In the German class T asked us the meaning of the word ‘Ersatz’. I vaguely remembered having come across the English word in an article where A.S.Byatt had spoken critically of the Harry Potter series and those who read it. It had a negative connotation, but I could not recollect its precise meaning. “Alternative”, he answered, but that somehow did not seem fully appropriate for its English counterpart. Back home, I looked up Wikipedia:
Ersatz is a German name (literal meaning: “substitute”) for products, especially chemical compounds and provisions developed in war-times when shortage of certain goods was imminent. It is associated with cheap replacement, low quality and disgust. The word surfaced during World War I in Germany because the allied fleet cut off all transport to Germany by sea.

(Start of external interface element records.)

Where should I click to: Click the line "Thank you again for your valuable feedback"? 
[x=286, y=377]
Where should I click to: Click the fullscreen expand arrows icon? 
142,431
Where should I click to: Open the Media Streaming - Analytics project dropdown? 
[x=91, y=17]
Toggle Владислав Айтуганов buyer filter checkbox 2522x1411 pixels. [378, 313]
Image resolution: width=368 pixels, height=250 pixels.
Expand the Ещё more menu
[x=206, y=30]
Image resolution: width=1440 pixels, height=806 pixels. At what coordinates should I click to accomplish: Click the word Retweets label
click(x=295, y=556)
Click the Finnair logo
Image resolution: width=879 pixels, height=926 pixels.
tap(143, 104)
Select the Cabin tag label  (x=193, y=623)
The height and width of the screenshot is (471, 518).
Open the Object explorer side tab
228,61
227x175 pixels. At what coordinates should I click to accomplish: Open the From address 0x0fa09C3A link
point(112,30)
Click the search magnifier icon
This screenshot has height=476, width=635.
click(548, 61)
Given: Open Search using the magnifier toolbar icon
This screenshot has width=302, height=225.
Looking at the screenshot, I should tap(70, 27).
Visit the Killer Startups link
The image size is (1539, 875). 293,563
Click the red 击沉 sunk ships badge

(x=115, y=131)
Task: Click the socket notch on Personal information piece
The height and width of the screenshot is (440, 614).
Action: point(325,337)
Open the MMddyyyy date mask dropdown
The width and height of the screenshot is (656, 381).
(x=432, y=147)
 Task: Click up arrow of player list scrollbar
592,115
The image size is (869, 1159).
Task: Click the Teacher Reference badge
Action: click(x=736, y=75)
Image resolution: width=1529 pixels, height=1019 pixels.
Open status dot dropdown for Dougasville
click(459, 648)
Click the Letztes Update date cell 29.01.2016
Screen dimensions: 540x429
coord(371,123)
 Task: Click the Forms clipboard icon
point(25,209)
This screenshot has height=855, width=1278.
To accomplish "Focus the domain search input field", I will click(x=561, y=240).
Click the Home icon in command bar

Ersatz products that were developed were, for example: synthetic rubber (buna produced from oil), benzene for heating oil (coal gas) and coffee, using roasted beans, which were not coffee beans.
Although it is used only as an adjective in English, Ersatz can function in German either as a noun on its own, or as an adjective in compound nouns such as Ersatzteile (spare parts) or Ersatzkaffee (coffee substitute).
The wartime experience of ersatz products is satirized in George Orwell’s Nineteen Eighty-Four, which features a line of Victory products, such as Victory Gin and Victory Cigarettes, which are uniformly vile.
Later, I found the quote from A.S.Byatt where she used the word in the context I had first read it. Speaking of adults reading Harry Potter, she said that “they don’t have the skills to tell ersatz magic from the real thing, for as children they daily invested the ersatz with what imagination they had.”
Etymology offers a fascinating path towards cementing a word in memory.